17 Zekerlijk, het net wordt tevergeefs gespreid voor de ogen van allerlei gevogelte;
Kakusizi ukuthiya ngembule lithe dandalazi emehlweni ezinyoni!
18 En deze loeren op hun eigen bloed, en versteken zich tegen hun zielen.
Abantu laba bacathamela ukuchitheka kwelabo igazi; bajuma okwabo ukuphila.
19 Zo zijn de paden van een iegelijk, die gierigheid pleegt; zij zal de ziel van haar meester vangen.
Sinjalo isiphetho salabo abadinga inzuzo ngobugebenga; kuyayichitha impilo yalabo abayitholayo.
20 De opperste Wijsheid roept overluid daarbuiten; Zij verheft Haar stem op de straten.
Ukuhlakanipha kuyamemeza emgwaqweni, kuphakamisa ilizwi lakho ezinkundleni;
21 Zij roept in het voorste der woelingen; aan de deuren der poorten spreekt Zij Haar redenen in de stad;
kuyanqongoloza lezindleleni okuxokozela khona, kuyatshumayela emasangweni omuzi kuthi:
22 Gij slechten! hoe lang zult gij de slechtigheid beminnen, en de spotters voor zich de spotternij begeren, en de zotten wetenschap haten?
“Koze kube nini lina zithutha lithanda ubuthutha benu na? Koze kube nini izideleli zikholisa ukudelela leziphukuphuku zizonda ulwazi na?
23 Keert u tot Mijn bestraffing; ziet, Ik zal Mijn Geest ulieden overvloediglijk uitstorten; Ik zal Mijn woorden u bekend maken.
Lalelani ukukhuza kwami liphenduke!

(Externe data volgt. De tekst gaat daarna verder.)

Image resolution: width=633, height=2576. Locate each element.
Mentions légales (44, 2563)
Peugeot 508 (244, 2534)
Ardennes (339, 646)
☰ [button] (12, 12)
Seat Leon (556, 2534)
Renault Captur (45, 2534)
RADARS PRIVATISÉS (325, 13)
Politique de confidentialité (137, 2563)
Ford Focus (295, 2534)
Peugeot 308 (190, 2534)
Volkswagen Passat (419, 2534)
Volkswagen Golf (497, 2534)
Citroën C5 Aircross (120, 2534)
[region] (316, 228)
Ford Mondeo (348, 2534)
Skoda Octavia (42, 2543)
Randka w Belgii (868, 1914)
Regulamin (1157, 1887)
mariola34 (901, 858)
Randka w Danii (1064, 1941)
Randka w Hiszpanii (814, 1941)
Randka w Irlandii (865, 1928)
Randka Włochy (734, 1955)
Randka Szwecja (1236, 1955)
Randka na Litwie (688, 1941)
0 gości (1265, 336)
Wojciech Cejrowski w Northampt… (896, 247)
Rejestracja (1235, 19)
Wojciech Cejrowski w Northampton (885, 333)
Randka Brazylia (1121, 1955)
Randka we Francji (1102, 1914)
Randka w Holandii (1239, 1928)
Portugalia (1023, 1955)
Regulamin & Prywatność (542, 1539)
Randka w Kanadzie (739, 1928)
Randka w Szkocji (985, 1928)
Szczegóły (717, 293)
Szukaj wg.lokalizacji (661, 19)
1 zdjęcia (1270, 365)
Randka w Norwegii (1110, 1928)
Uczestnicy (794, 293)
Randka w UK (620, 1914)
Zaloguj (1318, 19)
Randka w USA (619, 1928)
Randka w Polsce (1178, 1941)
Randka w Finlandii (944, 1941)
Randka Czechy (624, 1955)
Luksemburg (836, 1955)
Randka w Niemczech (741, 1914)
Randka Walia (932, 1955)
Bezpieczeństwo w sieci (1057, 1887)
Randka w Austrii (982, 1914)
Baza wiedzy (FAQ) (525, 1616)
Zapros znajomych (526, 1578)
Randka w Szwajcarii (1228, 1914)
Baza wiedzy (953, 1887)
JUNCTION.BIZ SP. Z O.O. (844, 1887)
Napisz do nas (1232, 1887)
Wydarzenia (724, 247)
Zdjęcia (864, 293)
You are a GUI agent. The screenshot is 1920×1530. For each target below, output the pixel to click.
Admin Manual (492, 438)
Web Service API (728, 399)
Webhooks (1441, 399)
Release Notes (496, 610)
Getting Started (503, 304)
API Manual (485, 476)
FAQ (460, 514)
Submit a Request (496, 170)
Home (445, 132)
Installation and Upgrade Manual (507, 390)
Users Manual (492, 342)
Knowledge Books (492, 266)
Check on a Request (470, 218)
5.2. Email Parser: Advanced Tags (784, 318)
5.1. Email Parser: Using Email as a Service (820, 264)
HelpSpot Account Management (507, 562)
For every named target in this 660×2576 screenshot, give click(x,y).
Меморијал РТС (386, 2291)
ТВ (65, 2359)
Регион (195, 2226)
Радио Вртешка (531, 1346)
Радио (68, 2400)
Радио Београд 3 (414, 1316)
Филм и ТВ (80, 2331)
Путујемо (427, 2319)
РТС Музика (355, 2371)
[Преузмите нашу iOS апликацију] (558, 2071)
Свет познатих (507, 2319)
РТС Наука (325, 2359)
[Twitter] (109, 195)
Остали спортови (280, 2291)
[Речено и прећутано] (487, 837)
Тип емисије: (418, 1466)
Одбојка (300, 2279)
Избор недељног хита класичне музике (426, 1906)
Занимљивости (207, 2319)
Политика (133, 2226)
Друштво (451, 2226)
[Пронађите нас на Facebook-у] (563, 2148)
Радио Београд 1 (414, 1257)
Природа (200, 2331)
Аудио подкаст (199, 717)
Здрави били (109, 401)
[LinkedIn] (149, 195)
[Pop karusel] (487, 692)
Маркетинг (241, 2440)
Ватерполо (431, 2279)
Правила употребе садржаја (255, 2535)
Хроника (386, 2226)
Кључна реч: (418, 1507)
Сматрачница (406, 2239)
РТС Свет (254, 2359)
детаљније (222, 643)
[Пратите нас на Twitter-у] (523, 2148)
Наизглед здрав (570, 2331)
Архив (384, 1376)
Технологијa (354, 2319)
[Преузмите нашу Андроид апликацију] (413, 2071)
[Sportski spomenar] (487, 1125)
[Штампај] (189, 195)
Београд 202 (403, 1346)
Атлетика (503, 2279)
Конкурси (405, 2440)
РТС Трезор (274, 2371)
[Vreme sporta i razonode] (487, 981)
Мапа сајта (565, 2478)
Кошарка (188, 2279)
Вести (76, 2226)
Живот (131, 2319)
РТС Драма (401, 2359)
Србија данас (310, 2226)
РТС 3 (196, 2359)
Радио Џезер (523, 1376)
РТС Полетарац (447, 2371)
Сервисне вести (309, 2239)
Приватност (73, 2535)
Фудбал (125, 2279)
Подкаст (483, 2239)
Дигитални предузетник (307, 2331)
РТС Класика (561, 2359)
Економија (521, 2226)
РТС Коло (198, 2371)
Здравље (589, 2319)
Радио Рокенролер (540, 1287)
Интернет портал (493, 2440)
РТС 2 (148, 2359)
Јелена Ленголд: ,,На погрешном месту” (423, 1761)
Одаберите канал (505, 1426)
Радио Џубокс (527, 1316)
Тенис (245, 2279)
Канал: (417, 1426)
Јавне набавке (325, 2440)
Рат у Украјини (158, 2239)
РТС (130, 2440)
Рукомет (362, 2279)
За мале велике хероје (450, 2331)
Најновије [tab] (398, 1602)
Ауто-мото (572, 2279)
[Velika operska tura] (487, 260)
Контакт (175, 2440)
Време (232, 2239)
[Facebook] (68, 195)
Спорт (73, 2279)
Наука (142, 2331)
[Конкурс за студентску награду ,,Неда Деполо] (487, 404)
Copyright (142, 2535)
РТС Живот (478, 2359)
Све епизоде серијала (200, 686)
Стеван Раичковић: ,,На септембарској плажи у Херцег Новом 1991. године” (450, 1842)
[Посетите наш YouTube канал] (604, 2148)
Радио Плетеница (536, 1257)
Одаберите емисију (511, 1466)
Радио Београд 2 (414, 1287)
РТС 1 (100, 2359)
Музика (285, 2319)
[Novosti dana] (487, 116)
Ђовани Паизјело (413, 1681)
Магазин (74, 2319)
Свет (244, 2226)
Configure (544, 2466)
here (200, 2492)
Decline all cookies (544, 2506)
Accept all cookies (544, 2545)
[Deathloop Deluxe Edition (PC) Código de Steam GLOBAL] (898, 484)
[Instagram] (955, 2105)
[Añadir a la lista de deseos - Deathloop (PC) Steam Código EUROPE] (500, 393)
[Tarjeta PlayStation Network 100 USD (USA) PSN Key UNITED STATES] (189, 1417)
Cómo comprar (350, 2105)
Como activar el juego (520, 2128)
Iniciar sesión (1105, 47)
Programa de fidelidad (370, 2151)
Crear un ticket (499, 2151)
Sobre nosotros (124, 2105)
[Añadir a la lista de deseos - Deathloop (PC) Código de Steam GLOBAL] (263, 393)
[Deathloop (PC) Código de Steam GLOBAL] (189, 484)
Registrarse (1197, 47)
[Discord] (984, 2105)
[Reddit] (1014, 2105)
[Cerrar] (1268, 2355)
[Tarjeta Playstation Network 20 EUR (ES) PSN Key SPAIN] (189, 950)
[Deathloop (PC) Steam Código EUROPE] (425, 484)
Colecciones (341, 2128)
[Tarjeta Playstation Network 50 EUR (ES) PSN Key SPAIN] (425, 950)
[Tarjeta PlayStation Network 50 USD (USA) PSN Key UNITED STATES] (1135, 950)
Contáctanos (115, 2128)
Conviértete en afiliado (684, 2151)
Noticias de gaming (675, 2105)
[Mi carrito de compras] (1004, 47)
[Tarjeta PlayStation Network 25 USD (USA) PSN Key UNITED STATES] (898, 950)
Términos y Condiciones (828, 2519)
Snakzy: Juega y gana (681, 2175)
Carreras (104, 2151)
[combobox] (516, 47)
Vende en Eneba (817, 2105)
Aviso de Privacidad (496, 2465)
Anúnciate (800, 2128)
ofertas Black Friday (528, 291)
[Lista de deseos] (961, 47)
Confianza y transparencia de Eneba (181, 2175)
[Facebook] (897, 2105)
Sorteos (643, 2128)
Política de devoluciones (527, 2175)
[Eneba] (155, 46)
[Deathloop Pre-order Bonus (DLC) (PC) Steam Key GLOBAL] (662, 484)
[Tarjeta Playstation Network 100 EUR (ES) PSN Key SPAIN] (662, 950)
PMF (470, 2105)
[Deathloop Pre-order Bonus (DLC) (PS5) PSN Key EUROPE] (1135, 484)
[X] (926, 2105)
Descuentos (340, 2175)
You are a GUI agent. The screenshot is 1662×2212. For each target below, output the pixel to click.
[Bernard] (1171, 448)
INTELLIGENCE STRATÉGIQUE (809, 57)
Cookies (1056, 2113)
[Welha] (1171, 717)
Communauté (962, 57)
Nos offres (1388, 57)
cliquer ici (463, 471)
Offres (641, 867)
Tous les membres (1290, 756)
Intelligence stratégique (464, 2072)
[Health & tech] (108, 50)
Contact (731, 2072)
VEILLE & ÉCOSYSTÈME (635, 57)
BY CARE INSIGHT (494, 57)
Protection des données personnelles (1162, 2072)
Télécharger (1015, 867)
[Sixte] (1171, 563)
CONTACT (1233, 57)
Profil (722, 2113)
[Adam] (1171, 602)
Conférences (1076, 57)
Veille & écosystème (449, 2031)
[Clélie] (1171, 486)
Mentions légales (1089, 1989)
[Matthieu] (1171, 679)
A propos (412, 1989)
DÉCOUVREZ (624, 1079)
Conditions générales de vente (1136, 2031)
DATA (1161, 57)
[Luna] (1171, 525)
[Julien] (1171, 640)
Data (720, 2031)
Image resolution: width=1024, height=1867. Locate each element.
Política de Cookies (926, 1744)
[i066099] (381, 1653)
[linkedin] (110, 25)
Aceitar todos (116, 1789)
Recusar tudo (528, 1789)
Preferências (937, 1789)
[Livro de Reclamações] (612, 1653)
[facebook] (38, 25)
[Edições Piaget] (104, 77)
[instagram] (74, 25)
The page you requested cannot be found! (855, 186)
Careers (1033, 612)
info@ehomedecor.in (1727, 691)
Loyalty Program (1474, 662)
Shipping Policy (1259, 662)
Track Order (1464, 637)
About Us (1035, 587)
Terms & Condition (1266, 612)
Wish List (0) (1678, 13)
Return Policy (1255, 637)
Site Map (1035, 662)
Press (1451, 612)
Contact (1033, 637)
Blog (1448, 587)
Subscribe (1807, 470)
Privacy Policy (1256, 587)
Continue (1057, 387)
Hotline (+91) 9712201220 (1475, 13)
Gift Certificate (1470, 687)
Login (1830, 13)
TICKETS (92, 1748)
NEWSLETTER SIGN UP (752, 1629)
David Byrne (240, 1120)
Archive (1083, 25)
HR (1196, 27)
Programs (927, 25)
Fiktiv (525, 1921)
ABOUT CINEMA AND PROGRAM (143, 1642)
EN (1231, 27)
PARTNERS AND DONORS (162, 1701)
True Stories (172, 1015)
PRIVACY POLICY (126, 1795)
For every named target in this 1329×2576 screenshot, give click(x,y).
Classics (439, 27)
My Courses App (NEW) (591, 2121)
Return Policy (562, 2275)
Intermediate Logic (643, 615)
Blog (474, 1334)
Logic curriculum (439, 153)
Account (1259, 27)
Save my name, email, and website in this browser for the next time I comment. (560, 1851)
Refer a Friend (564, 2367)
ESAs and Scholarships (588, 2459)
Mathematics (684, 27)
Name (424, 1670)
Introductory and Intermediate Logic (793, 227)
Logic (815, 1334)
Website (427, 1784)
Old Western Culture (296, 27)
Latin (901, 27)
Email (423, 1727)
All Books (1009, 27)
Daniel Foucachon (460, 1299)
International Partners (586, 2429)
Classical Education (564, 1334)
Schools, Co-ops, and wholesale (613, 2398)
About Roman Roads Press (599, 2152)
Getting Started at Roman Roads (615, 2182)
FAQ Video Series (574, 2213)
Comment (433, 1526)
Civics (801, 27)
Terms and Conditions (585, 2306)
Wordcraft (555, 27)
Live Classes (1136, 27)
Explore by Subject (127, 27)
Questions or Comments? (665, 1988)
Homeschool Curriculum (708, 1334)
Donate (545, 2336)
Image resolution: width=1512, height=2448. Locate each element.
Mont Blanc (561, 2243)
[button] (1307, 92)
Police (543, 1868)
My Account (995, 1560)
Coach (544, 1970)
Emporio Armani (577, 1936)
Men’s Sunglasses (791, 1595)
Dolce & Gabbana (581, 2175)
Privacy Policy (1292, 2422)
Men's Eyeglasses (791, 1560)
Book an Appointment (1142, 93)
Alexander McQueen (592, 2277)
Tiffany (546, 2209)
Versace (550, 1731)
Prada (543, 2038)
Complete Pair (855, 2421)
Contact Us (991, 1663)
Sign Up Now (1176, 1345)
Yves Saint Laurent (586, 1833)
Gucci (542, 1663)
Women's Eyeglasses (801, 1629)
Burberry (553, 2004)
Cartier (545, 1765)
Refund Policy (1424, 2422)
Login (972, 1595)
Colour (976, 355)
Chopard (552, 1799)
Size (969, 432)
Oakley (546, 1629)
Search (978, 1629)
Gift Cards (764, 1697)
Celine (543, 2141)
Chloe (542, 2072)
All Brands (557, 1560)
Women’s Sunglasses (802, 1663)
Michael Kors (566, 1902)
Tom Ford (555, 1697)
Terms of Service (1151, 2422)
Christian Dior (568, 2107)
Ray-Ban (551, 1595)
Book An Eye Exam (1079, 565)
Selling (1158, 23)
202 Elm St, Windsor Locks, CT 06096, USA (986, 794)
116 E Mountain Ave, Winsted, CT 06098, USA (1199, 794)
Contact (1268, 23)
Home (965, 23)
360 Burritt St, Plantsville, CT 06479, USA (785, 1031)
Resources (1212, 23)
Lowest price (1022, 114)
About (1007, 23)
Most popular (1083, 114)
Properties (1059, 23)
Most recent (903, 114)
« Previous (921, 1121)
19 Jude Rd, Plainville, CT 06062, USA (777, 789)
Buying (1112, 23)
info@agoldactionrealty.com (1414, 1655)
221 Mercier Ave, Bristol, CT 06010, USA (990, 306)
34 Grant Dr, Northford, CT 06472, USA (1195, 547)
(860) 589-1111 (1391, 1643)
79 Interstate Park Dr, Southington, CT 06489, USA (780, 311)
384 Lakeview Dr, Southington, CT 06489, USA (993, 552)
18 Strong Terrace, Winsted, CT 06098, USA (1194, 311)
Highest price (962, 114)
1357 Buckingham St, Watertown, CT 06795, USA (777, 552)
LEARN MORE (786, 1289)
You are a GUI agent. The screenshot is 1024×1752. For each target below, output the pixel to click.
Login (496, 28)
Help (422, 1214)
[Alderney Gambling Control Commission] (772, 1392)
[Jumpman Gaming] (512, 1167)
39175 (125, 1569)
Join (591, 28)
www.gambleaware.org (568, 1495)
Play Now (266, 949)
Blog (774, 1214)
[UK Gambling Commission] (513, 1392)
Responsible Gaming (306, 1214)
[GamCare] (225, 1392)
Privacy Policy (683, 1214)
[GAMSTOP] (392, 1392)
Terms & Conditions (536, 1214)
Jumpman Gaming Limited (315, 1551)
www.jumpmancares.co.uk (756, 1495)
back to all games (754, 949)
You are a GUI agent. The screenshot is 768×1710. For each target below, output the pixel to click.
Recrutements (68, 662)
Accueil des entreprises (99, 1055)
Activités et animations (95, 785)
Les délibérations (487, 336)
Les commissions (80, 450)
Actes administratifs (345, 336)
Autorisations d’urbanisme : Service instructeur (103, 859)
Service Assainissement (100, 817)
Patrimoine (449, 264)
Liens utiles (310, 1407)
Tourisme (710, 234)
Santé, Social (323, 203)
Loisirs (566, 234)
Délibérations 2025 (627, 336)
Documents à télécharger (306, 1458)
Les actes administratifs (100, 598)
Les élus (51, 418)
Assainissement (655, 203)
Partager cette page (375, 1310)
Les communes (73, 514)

Ngizalivulela isifuba sami, ngilivezele imicabango yami.
24 Dewijl Ik geroepen heb, en gijlieden geweigerd hebt; Mijn hand uitgestrekt heb, en er niemand was, die opmerkte;
Kodwa ngenxa yokuthi langifulathela ngilibiza, kwangabi khona onginanzayo ngiselula isandla sami,
25 En gij al Mijn raad verworpen, en Mijn bestraffing niet gewild hebt;
njengoba lala izeluleko zami njalo kalavuma ukukhuza kwami,
26 Zo zal Ik ook in ulieder verderf lachen; Ik zal spotten, wanneer uw vreze komt.
ngakho lami ngizahleka selihlupheka; ngizaliklolodela nxa lisehlelwa lusizi,
27 Wanneer uw vreze komt gelijk een verwoesting, en uw verderf aankomt als een wervelwind; wanneer u benauwdheid en angst overkomt;
nxa usizi lulehlela njengesiphepho; nxa incithakalo ilikhukhula njengesivunguzane, nxa usizi lezinhlupheko ziligabhela.
28 Dan zullen zij tot Mij roepen, maar Ik zal niet antwoorden; zij zullen Mij vroeg zoeken, maar zullen Mij niet vinden;
Lapho-ke bazangibiza kodwa kangiyikusabela; bazangidinga bangangitholi.
29 Daarom, dat zij de wetenschap gehaat hebben, en de vreze des HEEREN niet hebben verkoren.
Ngoba babeluzonda ulwazi kabaze bakhetha ukwesaba uThixo
30 Zij hebben in Mijn raad niet bewilligd; al Mijn bestraffingen hebben zij versmaad;
ngoba kabavumanga iseluleko sami, badelela ukukhuza kwami,
31 Zo zullen zij eten van de vrucht van hun weg, en zich verzadigen met hun raadslagen.
bazakudla izithelo zokuhamba kwabo basuthiswe ngezithelo zamacebo abo.
32 Want de afkering der slechten zal hen doden, en de voorspoed der zotten zal hen verderven.
Phela ubuhlongandlebe bezithutha buzazibulala, lokungananzi kweziphukuphuku kuzazibhubhisa;
33 Maar die naar Mij hoort, zal zeker wonen, en hij zal gerust zijn van de vreze des kwaads.
kodwa lowo ongilalelayo uzahlala evikelekile ekhululekile, engesabi lutho olungamlimaza.”